Les resources Trackily disponibles (chaque token voit seulement celles dont il a le scope) :

  • trackily://stats/dashboard — KPIs globaux
  • trackily://campaign/<id> — détail campagne
  • trackily://offer/<id> — détail offre
  • trackily://landing/<id> — détail landing
  • trackily://flow/<id> — détail flow
  • trackily://settings — config publique
  • et d'autres listées dans autopilot-resources.js

Tools

// List
{ "jsonrpc": "2.0", "id": 4, "method": "tools/list" }

// Call
{ "jsonrpc": "2.0", "id": 5, "method": "tools/call",
  "params": {
    "name": "list_campaigns",
    "arguments": { "limit": 5 }
  }
}

tools/list retourne les 181 tools (filtrés par scope du token), chacun avec son name, description, inputSchema. Le LLM utilise ces métadonnées pour décider quel tool appeler en fonction de ce que dit l'utilisateur.

Prompts

// List
{ "jsonrpc": "2.0", "id": 6, "method": "prompts/list" }

// Get (instancie le prompt avec des arguments → retourne un dialogue à injecter)
{ "jsonrpc": "2.0", "id": 7, "method": "prompts/get",
  "params": {
    "name": "brief",
    "arguments": { "window_hours": 24 }
  }
}

Trackily expose ~12 prompts, vus comme des slash commands côté Claude Desktop : /brief, /check, /pause-losers, /scale-winners, etc. Chacun chaîne plusieurs tools avec les bons defaults pour un workflow opérationnel donné.

Batched requests

JSON-RPC supporte les batches (array de requests). Trackily les gère :

[
  { "jsonrpc": "2.0", "id": 1, "method": "tools/call",
    "params": { "name": "list_campaigns", "arguments": {} } },
  { "jsonrpc": "2.0", "id": 2, "method": "tools/call",
    "params": { "name": "list_offers", "arguments": {} } }
]

Réponse : array dans le même ordre.

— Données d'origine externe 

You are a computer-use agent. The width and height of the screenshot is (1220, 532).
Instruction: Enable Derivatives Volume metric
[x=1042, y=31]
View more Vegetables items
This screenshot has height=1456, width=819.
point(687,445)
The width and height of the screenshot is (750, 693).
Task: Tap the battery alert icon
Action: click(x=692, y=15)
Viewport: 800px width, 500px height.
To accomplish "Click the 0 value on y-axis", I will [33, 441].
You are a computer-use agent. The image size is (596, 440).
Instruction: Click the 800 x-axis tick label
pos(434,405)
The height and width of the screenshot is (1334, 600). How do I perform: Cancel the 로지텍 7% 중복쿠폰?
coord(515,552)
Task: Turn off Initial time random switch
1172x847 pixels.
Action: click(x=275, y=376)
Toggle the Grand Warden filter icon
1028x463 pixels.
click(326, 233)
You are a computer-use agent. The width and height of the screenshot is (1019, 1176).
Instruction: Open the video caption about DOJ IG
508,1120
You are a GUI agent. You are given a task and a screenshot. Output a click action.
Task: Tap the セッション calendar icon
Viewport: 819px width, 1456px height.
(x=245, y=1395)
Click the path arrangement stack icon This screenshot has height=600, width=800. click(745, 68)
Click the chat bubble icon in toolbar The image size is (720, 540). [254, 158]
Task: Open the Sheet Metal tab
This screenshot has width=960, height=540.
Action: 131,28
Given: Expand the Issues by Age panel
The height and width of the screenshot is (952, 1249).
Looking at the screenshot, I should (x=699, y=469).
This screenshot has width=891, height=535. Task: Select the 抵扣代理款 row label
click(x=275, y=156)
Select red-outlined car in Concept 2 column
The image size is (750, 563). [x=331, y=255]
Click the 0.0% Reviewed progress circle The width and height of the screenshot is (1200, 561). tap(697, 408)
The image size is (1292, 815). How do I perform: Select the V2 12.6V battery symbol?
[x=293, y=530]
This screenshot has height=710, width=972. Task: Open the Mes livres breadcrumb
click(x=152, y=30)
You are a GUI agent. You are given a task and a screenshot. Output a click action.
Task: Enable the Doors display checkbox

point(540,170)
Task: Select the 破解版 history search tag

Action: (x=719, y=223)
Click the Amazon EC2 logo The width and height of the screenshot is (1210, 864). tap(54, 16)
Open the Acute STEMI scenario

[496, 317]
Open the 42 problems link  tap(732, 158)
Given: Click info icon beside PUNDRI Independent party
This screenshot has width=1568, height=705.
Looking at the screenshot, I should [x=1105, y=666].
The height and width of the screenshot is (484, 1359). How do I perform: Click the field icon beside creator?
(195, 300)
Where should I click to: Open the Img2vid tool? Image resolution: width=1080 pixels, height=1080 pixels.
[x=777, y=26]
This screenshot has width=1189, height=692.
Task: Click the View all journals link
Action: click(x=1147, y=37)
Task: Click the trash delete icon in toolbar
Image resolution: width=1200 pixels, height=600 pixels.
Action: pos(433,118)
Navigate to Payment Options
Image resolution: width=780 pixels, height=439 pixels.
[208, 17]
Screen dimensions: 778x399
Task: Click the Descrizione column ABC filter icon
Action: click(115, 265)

Utile pour réduire le RTT quand un client a plusieurs reads indépendants à faire d'un coup.

Probing l'endpoint

Un GET /mcp (sans le POST JSON-RPC) retourne un payload de santé :

{
  "name": "Trackily Autopilot",
  "version": "1.0.0",
  "protocolVersion": "2025-06-18",
  "status": "ok",
  "docs": "/admin#autopilot"
}

Utile pour curl https://trackily.online/mcp et vérifier que l'endpoint est joignable, sans avoir besoin d'un token.

Différences entre MCP et REST classique

Aspect REST MCP
Découverte OpenAPI spec à parser séparément tools/list retourne tout en JSON-Schema
Auth varié (bearer, JWT, OAuth, etc.) bearer simple, géré par le client
Erreurs HTTP status + body custom codes JSON-RPC unifiés
Streaming SSE / WebSocket / poll streamable HTTP natif
Composition client compose à la main LLM compose grâce aux descriptions
Confirmation géré côté client Tier-2 codifié dans le contrat

MCP n'est pas "mieux" que REST en général — il est mieux pour les agents LLM. Trackily expose les deux : MCP pour les agents, REST/HTTP pour les intégrations classiques (cf. API).